→ Task details
Wherever the string "profile" appears in the entries below, return the line that holds it.

→ Collected data
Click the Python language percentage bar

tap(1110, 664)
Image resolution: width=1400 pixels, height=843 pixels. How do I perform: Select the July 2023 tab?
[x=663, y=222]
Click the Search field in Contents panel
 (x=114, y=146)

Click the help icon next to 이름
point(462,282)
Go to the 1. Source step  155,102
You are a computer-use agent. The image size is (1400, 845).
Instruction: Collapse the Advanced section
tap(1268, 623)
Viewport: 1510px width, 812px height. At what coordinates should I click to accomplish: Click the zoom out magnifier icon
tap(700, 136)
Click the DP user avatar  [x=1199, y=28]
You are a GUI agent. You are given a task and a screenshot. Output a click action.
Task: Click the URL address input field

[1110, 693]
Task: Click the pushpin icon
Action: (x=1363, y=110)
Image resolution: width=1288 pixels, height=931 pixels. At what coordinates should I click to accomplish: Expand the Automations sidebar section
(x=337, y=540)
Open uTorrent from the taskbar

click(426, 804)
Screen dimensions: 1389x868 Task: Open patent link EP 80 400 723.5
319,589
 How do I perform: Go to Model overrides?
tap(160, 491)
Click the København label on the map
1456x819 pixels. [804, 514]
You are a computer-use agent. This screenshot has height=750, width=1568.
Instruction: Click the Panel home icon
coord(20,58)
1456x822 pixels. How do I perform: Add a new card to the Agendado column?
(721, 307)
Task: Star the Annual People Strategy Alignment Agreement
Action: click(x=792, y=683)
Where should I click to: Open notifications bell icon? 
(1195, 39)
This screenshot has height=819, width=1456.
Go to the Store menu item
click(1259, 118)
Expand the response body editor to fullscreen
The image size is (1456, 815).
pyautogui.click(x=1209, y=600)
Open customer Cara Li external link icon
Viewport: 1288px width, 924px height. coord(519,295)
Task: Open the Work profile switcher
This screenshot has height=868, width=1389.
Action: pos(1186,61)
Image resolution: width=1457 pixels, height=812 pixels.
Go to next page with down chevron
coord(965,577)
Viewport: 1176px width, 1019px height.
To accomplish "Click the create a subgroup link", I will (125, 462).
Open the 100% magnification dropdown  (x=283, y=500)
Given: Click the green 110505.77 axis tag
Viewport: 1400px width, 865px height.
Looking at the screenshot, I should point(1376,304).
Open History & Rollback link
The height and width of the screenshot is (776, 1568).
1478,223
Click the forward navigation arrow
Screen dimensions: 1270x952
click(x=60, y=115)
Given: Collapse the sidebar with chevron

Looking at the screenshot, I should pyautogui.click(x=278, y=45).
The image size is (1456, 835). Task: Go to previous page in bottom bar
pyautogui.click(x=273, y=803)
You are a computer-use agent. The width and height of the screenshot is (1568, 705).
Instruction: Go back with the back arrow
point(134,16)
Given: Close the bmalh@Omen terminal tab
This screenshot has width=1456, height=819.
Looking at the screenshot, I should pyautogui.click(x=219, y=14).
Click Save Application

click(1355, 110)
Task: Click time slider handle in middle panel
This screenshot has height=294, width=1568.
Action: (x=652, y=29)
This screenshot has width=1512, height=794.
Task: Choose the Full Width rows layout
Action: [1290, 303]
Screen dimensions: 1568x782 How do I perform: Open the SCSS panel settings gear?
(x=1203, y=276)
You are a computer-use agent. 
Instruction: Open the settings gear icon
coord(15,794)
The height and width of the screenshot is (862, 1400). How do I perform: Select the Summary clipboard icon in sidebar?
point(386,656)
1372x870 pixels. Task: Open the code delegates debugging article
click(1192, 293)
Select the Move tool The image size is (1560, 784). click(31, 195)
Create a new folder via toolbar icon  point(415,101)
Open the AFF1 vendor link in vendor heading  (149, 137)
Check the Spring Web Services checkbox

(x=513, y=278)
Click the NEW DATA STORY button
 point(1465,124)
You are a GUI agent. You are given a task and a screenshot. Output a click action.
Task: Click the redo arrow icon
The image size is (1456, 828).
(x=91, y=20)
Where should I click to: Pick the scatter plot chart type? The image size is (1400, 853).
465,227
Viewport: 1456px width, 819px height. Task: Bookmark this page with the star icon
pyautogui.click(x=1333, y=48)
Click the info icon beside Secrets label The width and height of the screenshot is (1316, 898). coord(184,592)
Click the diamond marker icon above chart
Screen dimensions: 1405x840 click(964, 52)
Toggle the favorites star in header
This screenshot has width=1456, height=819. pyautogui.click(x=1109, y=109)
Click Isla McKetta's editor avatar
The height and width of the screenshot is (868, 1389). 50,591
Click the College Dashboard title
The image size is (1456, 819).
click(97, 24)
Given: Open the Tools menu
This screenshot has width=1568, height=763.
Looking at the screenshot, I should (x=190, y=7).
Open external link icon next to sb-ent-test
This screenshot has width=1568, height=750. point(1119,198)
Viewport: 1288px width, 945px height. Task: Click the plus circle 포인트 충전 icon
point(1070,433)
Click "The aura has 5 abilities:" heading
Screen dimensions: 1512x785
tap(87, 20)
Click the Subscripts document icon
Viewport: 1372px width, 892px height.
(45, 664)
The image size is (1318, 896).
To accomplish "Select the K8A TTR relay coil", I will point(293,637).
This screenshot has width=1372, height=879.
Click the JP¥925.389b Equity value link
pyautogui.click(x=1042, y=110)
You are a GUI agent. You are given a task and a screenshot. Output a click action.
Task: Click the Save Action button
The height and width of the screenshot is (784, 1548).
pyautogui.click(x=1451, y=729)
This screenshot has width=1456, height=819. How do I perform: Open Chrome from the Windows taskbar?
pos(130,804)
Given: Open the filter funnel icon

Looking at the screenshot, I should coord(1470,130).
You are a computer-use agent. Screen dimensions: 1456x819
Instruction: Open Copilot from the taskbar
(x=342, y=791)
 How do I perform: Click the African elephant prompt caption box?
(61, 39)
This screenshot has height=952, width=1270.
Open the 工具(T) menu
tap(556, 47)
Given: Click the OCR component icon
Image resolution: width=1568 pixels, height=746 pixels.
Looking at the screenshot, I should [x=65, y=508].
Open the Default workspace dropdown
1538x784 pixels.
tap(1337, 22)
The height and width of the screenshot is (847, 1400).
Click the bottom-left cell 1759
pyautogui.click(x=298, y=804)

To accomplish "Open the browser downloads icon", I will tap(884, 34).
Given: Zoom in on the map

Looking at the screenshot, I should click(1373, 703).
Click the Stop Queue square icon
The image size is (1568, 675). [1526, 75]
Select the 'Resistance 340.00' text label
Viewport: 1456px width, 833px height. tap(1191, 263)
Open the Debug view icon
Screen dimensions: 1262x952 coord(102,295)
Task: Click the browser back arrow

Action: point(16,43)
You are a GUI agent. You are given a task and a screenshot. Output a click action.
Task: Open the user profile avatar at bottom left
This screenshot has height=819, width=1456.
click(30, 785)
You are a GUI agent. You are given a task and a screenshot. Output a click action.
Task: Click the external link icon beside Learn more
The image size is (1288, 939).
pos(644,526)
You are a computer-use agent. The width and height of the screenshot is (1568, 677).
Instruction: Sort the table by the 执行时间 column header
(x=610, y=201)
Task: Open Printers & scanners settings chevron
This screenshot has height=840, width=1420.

→ Result
Task: Open the Work profile switcher
Task: Open the user profile avatar at bottom left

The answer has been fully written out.